CAIRO: The faculties of engineering and computer science at Egyptian universities as well as higher institutes for technology will accept 5 to 9 percent more students next year, based on a decree issued by Minister of Higher Education Hani Helal
The same decree reduces the quota of students applying to faculties of medicine this year by 12.5 percent.
Helal said the move is meant to encourage students to enroll into faculties that are in high demand on the job market, instead of the majors often chosen by students who receive high scores on their thanawiya amma exams: medicine and engineering.
Since these two faculties only accept students with the highest grades, therefore, they have long been viewed as the "finest paths of study, leaving other faculties less popular among students.
"People want these schools because of the social status they are associated with.
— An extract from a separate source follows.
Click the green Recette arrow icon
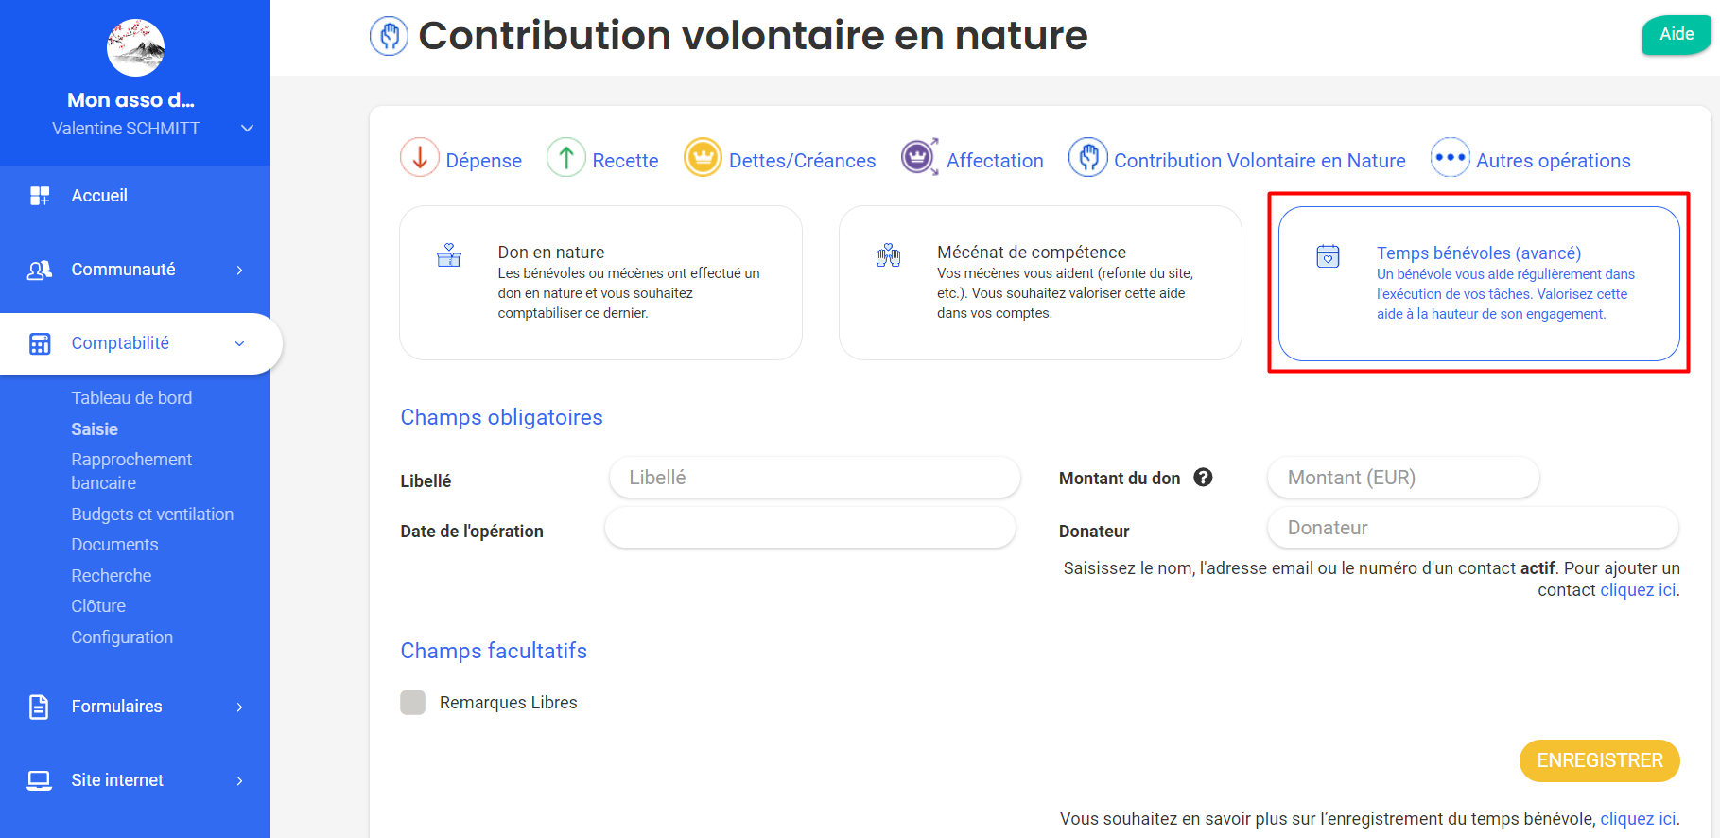Screen dimensions: 1720x838 coord(565,158)
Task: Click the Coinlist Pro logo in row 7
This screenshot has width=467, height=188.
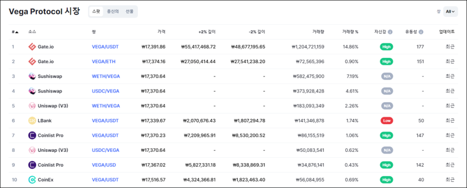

Being a doctor or an engineer automatically puts you in this high standard in society, however, [people] do not consider the demands of the labor market, said Fatma El-Hout, principal of Sheraton Heliopolis School.
The cut in the number of students accepted into medical school is in line with last year's decisions, after a court ruled in favor of the Doctors' Syndicate plea to reduce the number of prospective medicine school students by 15 percent.
The syndicate last year filed a lawsuit against the Supreme Council of Universities, headed by Helal, demanding a reduction in the number of students accepted in medical school by some 12 to 15 percent.
The court ruling, which was issued in September 2007, states that the number of students should go down from 10,500 to 3,500.
The Doctors' Syndicate has been campaigning to decrease the number of applicants and urged parents not to pressure their children to enrolling into medical school and, instead, to advise them to apply to other fields needed in the job market.
"The medical profession is exhausting and studying medicine requires a lot of money while the conditions are deteriorating and the salaries are low, said Hamdy El-Sayyed, head of the Doctors' Syndicate.
"With this decree we are also trying to change the misconception in our society that medicine and engineering are good while all other careers are bad. People have to start considering what the market needs when they are applying for universities, a source inside the Ministry of Higher Education told Daily News Egypt.
When the Ministry of Education reportedly raised the requirements for the top universities in order to decrease the number of applicants this year, people questioned the government's motives behind this with a majority saying the state wants to push more students towards joining private universities.